Rewrite the time-out warning post from "What are the" to "to as application-modal?)", replacing "desktop application" with "standalone program".

Text extract ::
————————

Best practices for time out (log out) warning

5 May 2009 - 10:39am
5 years ago
4 replies
3359 reads
R Sengers
2008

For a web-based password-protected site with sensitive information, the user
usually is logged out after a period of inactivity. (In part, this is to
prevent others from seeing/changing the data on their screen, if the user is
on coffee break.) Ideally, the user would be warned before the time-out,
with an option to extend the time.

What are the best practices for this time-out warning?

Note that the user may have multiple browser windows/tabs open (with other
web sites) or may be working in a desktop application. Should they be
interrupted or not? (In this particular application, some users use it
periodically throughout the day, for time-sensitive critical tasks.)

What should the warning's format be? Options include:
- Small popup window (a new browser window). Means users with popups blocked
might not see it.
- JavaScript dialog that is visible no matter how many browser windows you
have open (I think this is referred to as application-modal?)

————————

Dataset excerpt ::
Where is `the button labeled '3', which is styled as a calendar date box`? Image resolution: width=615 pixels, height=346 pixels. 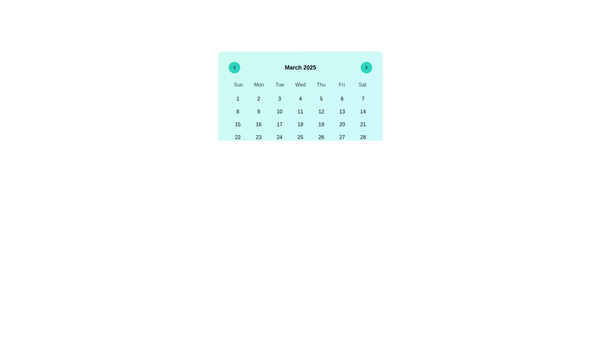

————————

Final answer ::
What are the best practices for this time-out warning?

Note that the user may have multiple browser windows/tabs open (with other
web sites) or may be working in a standalone program. Should they be
interrupted or not? (In this particular application, some users use it
periodically throughout the day, for time-sensitive critical tasks.)

What should the warning's format be? Options include:
- Small popup window (a new browser window). Means users with popups blocked
might not see it.
- JavaScript dialog that is visible no matter how many browser windows you
have open (I think this is referred to as application-modal?)